BLOC DE TEXTE:
_ _ _ _ _
Le deuil de la grossesse est un phénomène encore et toujours considéré comme ordinaire. Il est pourtant plus qu’urgent que la conscience de tous s’éveille pour que puisse être entendue la souffrance de la perte couplée au constat de l’indifférence totale de notre entourage.
Nous sommes autorisés à fêter la vie, mais nous ne pouvons pas parler de celle que nous devions donner.
Pourquoi ? Est-ce un crime ?
Le deuil périnatal est la mort d’un fœtus au cours de la grossesse, in utero, au moment de l’accouchement ou dans ses premiers jours de vie.
À partir de la 20e semaine de grossesse (ou 22e semaine d'aménorrhée) et ce jusque 7 jours après la naissance. Il est possible de reconnaitre l’enfant mort-né dès 14 semaines d’aménorrhée ; depuis 2008.
C’est là une vraie consolation pour les parents à qui l’on offre enfin le droit, s’ils le souhaitent, de donner l’identité à ce petit être, leur bébé.
Nous ne pouvons pas comprendre sans le vivre ce que signifie le fait de ne pas pouvoir donner un nom à un être qui n’a fait qu’un avec nous !
Il est donc important d’accompagner le choix des parents et de le respecter sans jugement aucun. Personne ne vit leur souffrance !
Il y a différents deuils en lien avec le projet de la création de la vie.
Le deuil de la maternité, l’avortement, le deuil périnatal qui englobe la fausse couche ou l’enfant mort-né.
_ _ _ _ _
TÂCHES À RÉALISER:
a: D'après le texte sur le deuil de la grossesse, depuis quelle année est-il possible de reconnaître l'enfant mort-né dès 14 semaines d'aménorrhée ?
b: Recopiez mot pour mot le passage du texte sur le deuil de la grossesse qui va de « À partir de » jusqu'à « création de la vie. » inclus.

(Entrées de données recueillies)
_ _ _ _ _
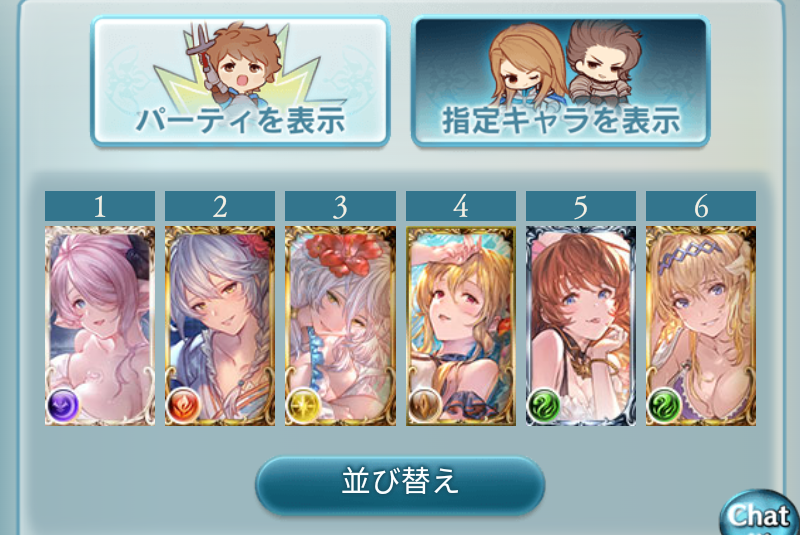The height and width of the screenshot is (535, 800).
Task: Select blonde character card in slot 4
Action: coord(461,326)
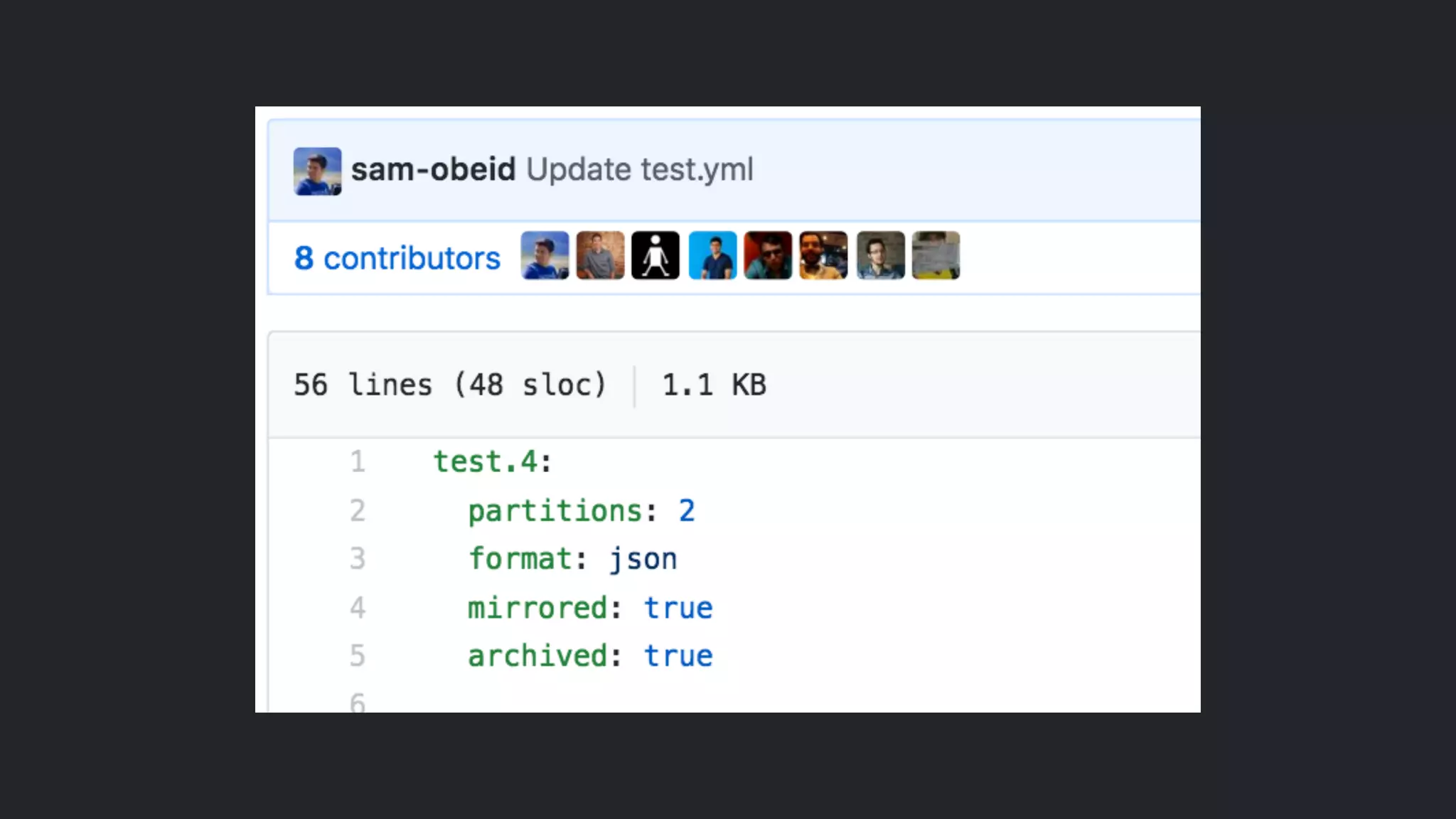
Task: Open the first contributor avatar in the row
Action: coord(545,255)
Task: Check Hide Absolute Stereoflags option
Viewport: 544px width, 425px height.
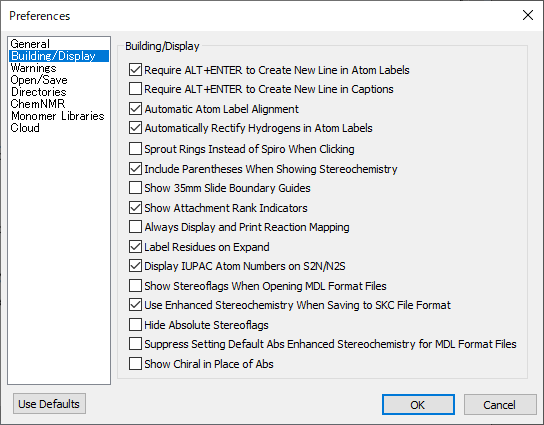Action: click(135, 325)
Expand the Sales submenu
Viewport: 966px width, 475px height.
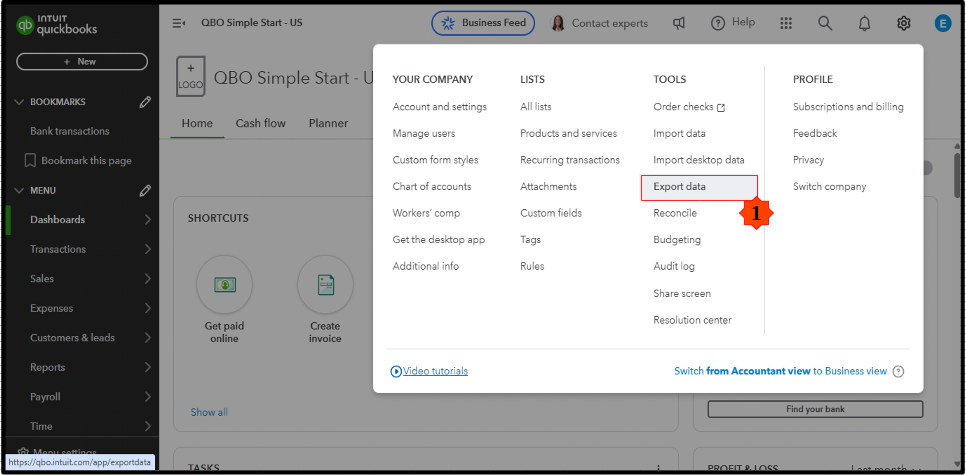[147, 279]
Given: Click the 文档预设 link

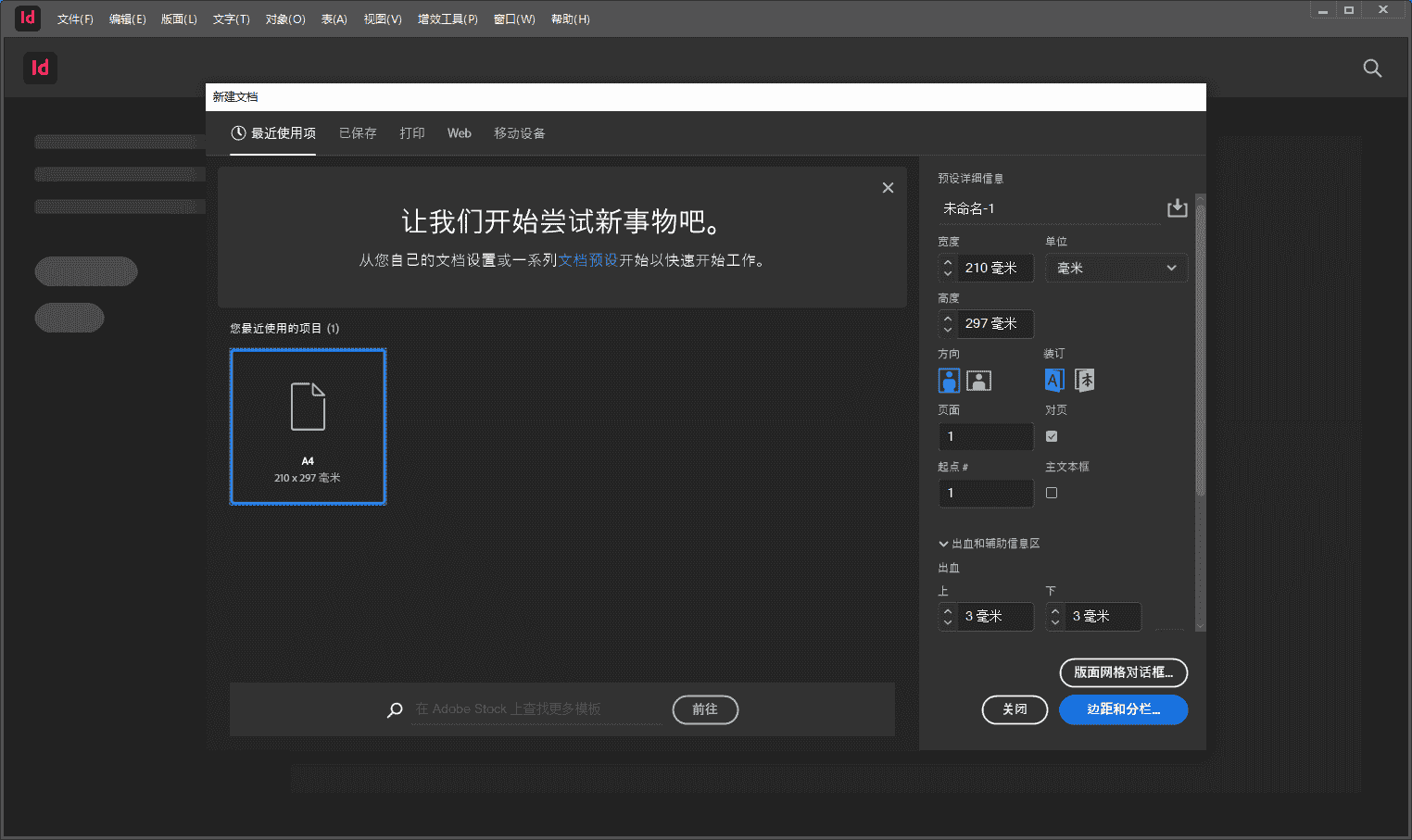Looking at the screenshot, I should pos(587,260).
_ _ _ _ _
RÉPONSES DE L'EXERCICE:
a: Depuis 2008.

b:
À partir de la 20e semaine de grossesse (ou 22e semaine d'aménorrhée) et ce jusque 7 jours après la naissance. Il est possible de reconnaitre l’enfant mort-né dès 14 semaines d’aménorrhée ; depuis 2008.
C’est là une vraie consolation pour les parents à qui l’on offre enfin le droit, s’ils le souhaitent, de donner l’identité à ce petit être, leur bébé.
Nous ne pouvons pas comprendre sans le vivre ce que signifie le fait de ne pas pouvoir donner un nom à un être qui n’a fait qu’un avec nous !
Il est donc important d’accompagner le choix des parents et de le respecter sans jugement aucun. Personne ne vit leur souffrance !
Il y a différents deuils en lien avec le projet de la création de la vie.